**** Dataset extract ****

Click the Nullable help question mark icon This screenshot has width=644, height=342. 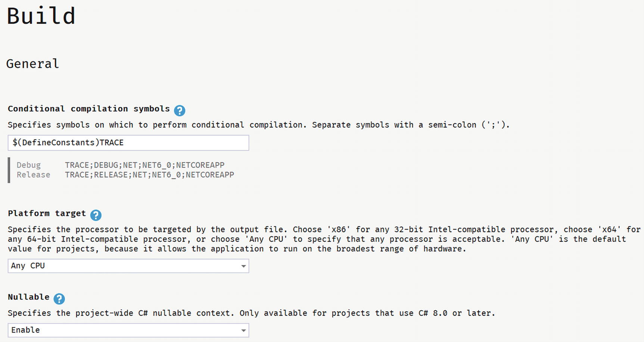pyautogui.click(x=59, y=298)
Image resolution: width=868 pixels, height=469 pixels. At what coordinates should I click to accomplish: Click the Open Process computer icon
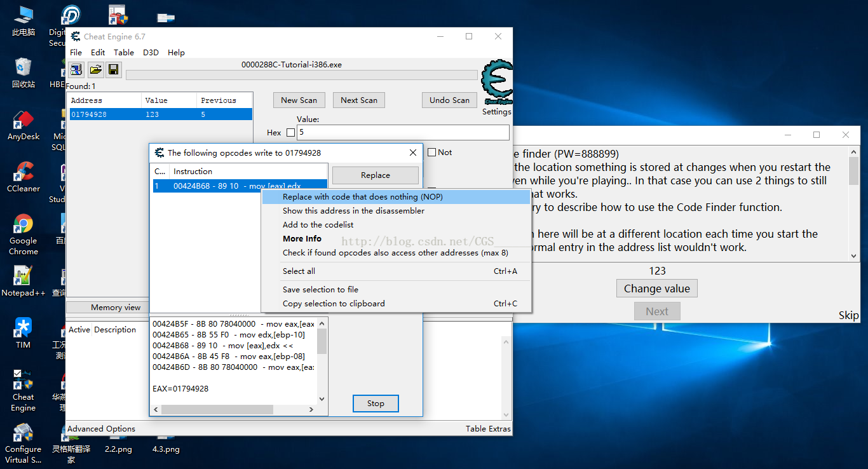(x=76, y=70)
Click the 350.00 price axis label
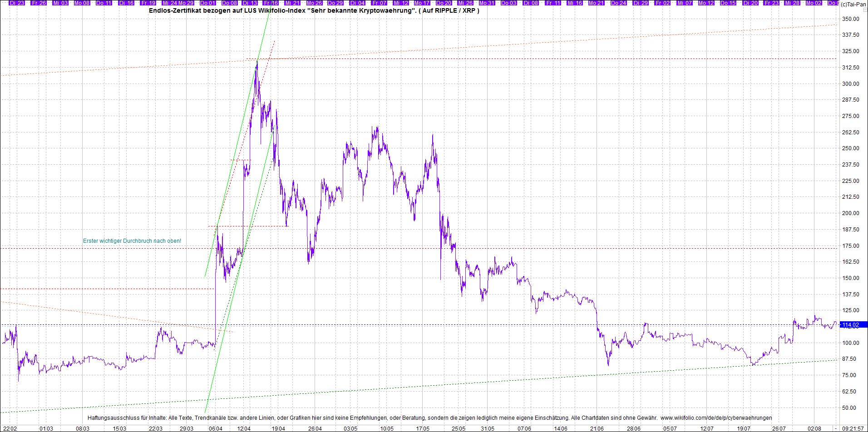Image resolution: width=868 pixels, height=432 pixels. click(850, 19)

****

Problem details – Beginning with the line containing "Image resolution: width=868 pixels, height=469" and ending with the last line of the data above, repeat each line exactly. Include no pictures and no other lines.

Result –
Image resolution: width=868 pixels, height=469 pixels. At what coordinates should I click to accomplish: Click the Open Process computer icon
(x=76, y=70)
Click the 350.00 price axis label
Image resolution: width=868 pixels, height=432 pixels. click(850, 19)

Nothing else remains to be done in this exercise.